Amy Poehler earned my undying admiration for her work on Saturday Night Live during the 2008 election campaign - particularly the Sarah Palin rap she delivered from the Weekend Update desk, accompanied by that fabulous chorus line of dancing moose. Because of her work during that monumental election, I will go to my grave singing her praises.

I need to say that because the preview of her new NBC series, Parks and Recreation, which premieres Thursday night at 8:30, is going to seem like a mixed one based on my reluctance to predict success for the show despite its several winning elements.

With all the preairing hype and snippets that NBC has shown during other prime-time shows, everyone knows that Parks and Recreation is intended to be a companion piece for The Office, another workplace mockumentary sitcom featuring a midlevel manager with a wildly inflated self-concept. It is created by Greg Daniels and Michael Schur, executive producers of The Office, and it will debut sandwiched between two episodes of that show, NBC's most successful comedy.
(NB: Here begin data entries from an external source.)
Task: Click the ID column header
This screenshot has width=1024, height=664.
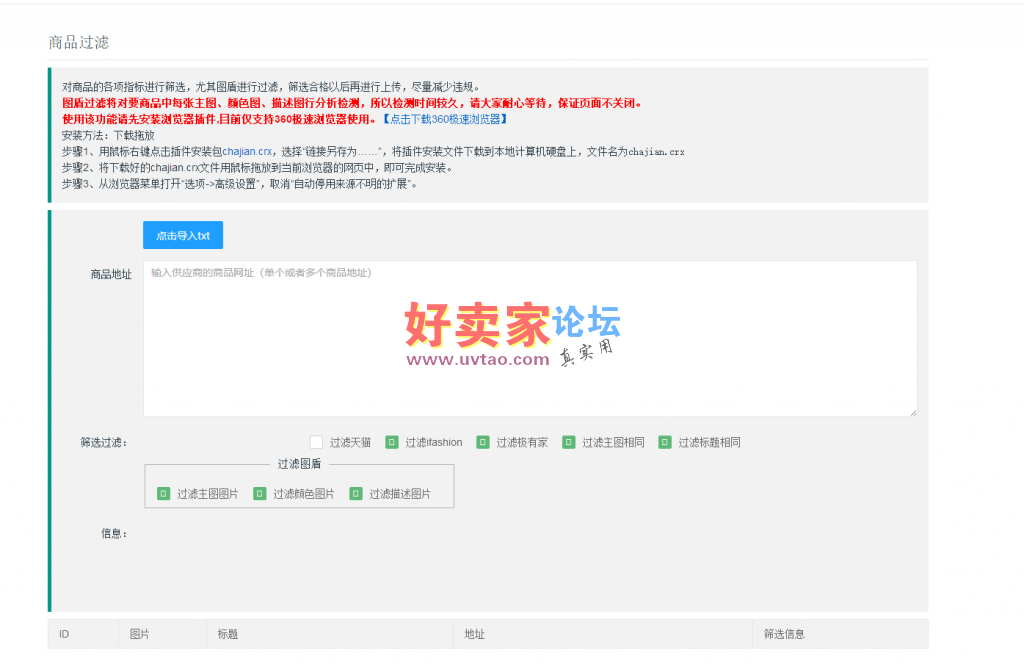Action: (64, 634)
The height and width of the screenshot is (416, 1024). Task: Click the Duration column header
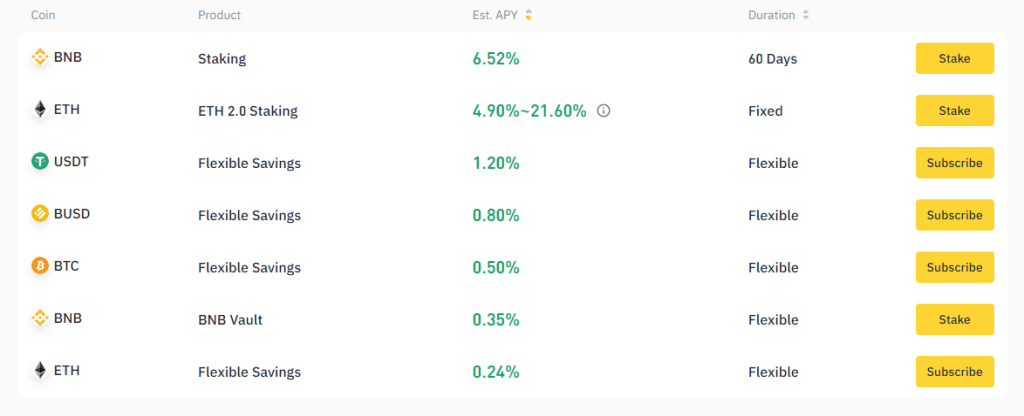(x=771, y=16)
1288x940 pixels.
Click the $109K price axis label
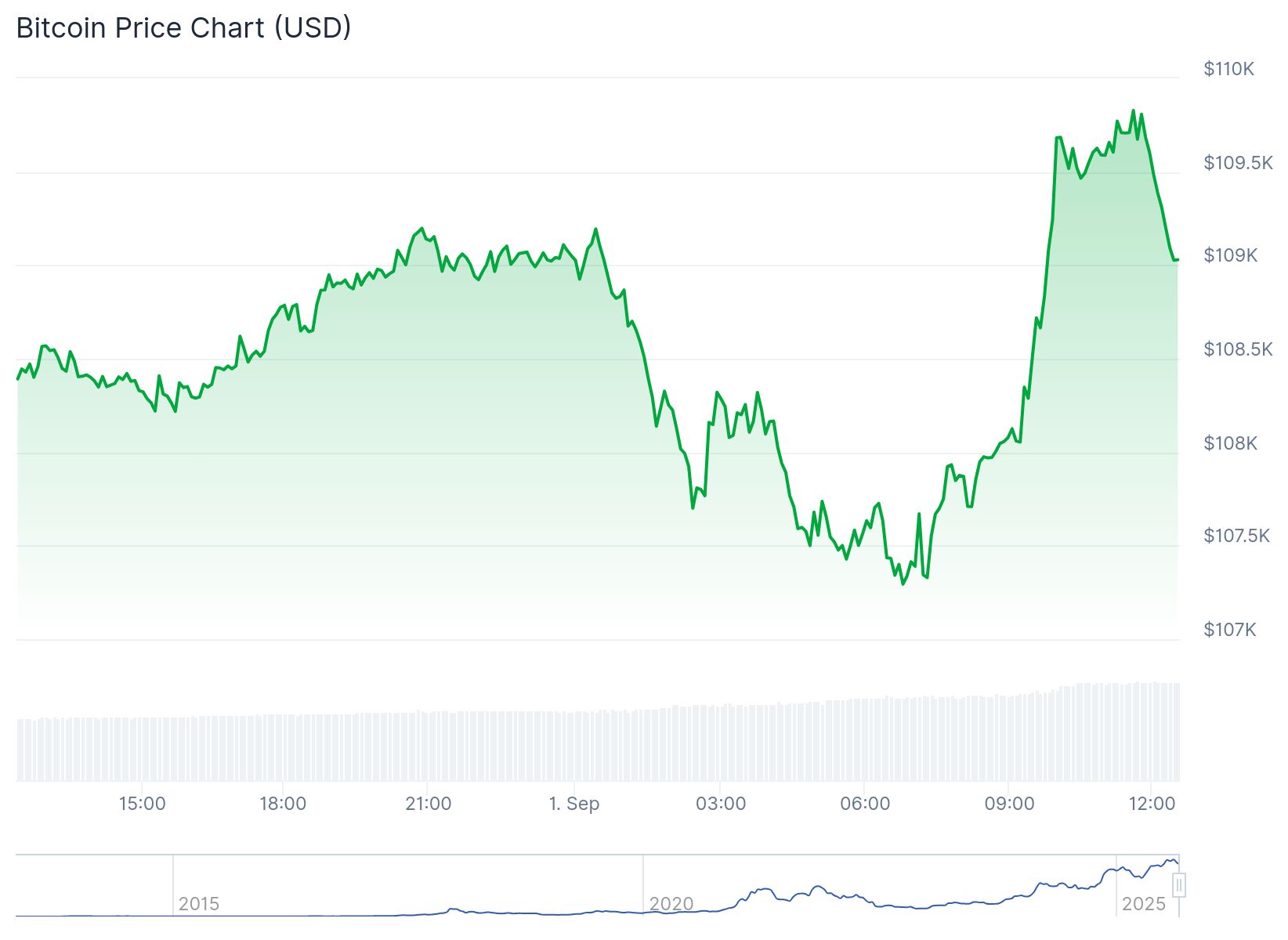point(1230,255)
Nice launch if you can get it.

Rather than the corporate workplace, the object of satire in this show is local government, with Poehler playing Leslie Knope, deputy director of the Department of Parks and Recreation in Pawnee, Ind. She sees herself as the next "Sarah Palin or Hillary Clinton," though most viewers will quickly understand that she will be lucky to rise to the level of director of the department by the time she is ready for retirement. As one character describes Leslie in the pilot, "She's a little doofy but sweet."
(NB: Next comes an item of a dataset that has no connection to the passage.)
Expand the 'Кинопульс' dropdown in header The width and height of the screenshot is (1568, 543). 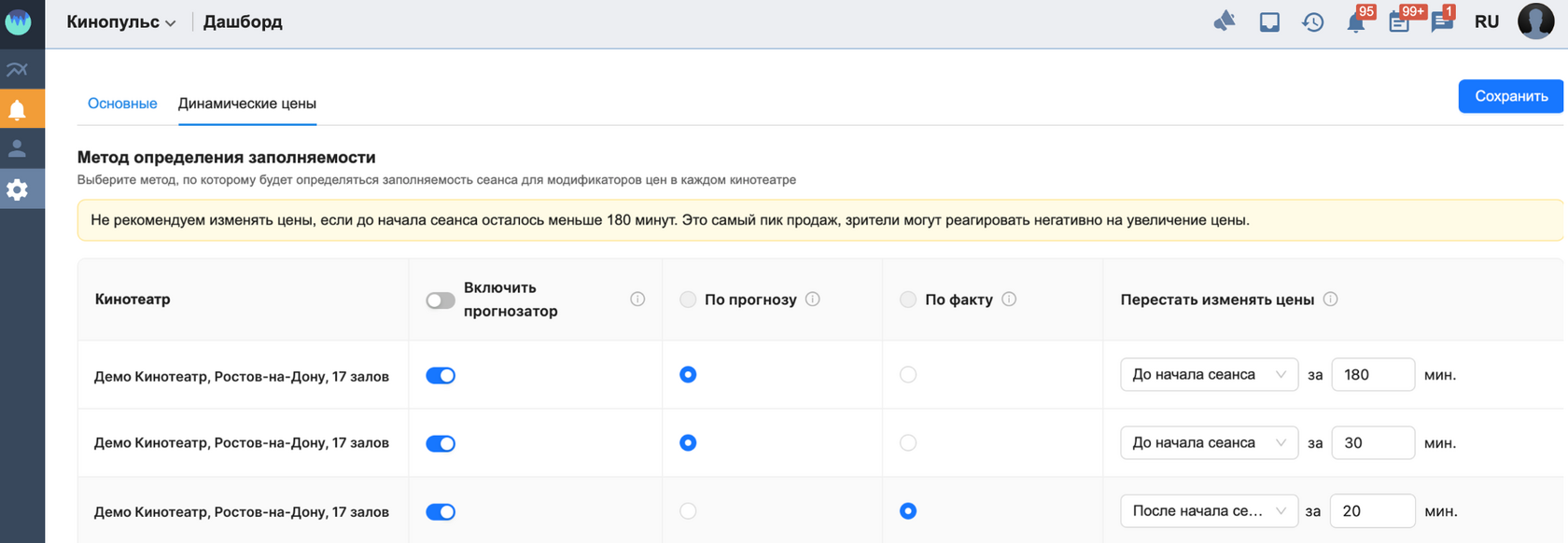pyautogui.click(x=121, y=22)
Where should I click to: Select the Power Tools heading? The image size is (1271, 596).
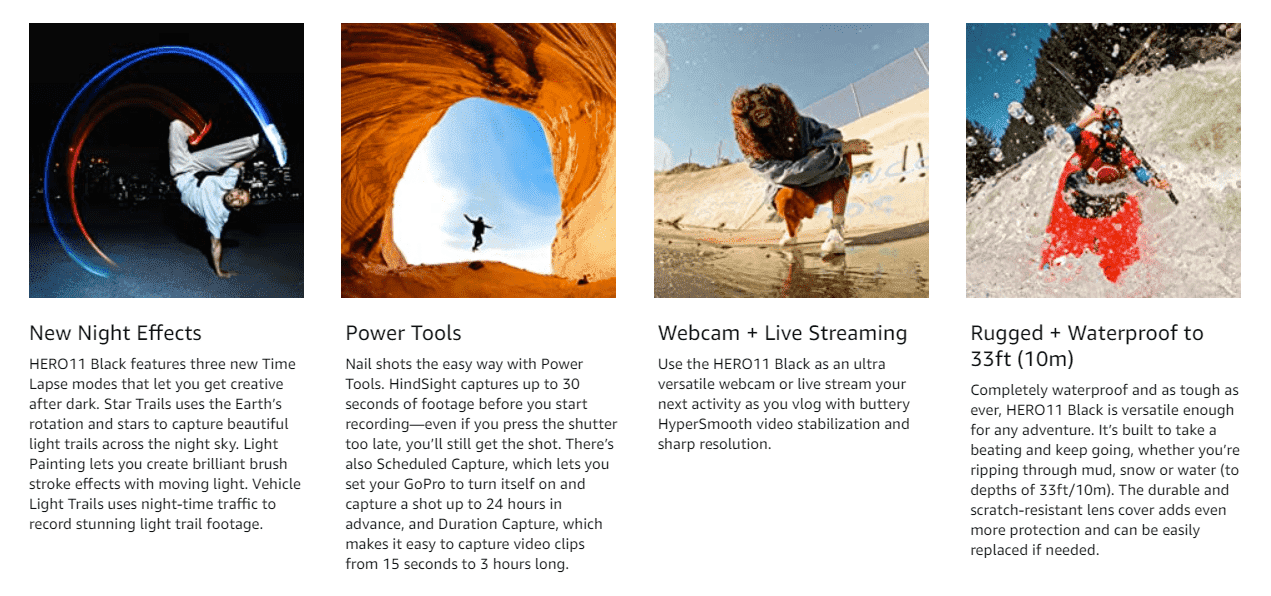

The doofy side of her personality is nicely revealed through conversations she has with a subordinate in the office, Tom Haverford (Aziz Ansari), a bit of a hustler who she thinks is true blue and is devoted to her. The tone of the pilot is set as she and Haverford arrive for a public forum at a school gymnasium.

"This," she says importantly to Haverford as they are about to enter the gym, "is where the rubber of government meets the road of human needs. When I walk through that door, I have to be on like a White House press secretary."

And then, after she squares her shoulders to enter the room, she pulls on the door, only to find it locked. When they finally do get into the sparsely attended meeting, she hears a complaint about an open pit in a neighborhood. Instead of just trying to get the pit filled in, she decides to try and build a park on it: "This could be my Hoover Dam," she says with a faraway look in her eye.

What saves Leslie from only being a fool are sweetness and optimism in the face of her own limitations and some of her low-rent colleagues. The most interesting of the bunch is her boss, Russ Swanson (Nick Offerman), a cleverly crafted personification of the George W. Bush administration.

He's a government official who is ideologically opposed to government - a TV version of a libertarian. Not only does he not want to spend a nickel on letting Leslie do things like turning the pit into a park, he wants to privatize the Parks and Recreation Department.

This would have been a brilliant character had he been on the tube during the Bush administration rather than after. Still, he proves this is a series about more than silly laughs.

The problem with the pilot is in tone. Self-important and silly but optimistic and sweet is a hard mark to hit week after week. If anyone can do it, Poehler would be my candidate. But if she and the producers miss by just a little in the first few weeks, it is going to be hard to find the kind of mass audience needed for success on network TV.

Don't forget, though, that The Office had marginal ratings once upon a time. And they are not yet exactly blockbuster.

There is also the question of how funny the foibles of government are going to seem to millions of viewers when so many of us realize how desperately dependent we are on government to try and pull us out of the nosedive in which this nation finds itself.

Again, during the Bush administration, this show would have been a brilliant satire. Today, in these new and desperate times, I wonder if we will want to be reminded of how delusional and silly the people in government can be.

on tv

Parks and Recreation premieres at 8:30 p.m. Thursday on NBC (WBAL-Channel 11).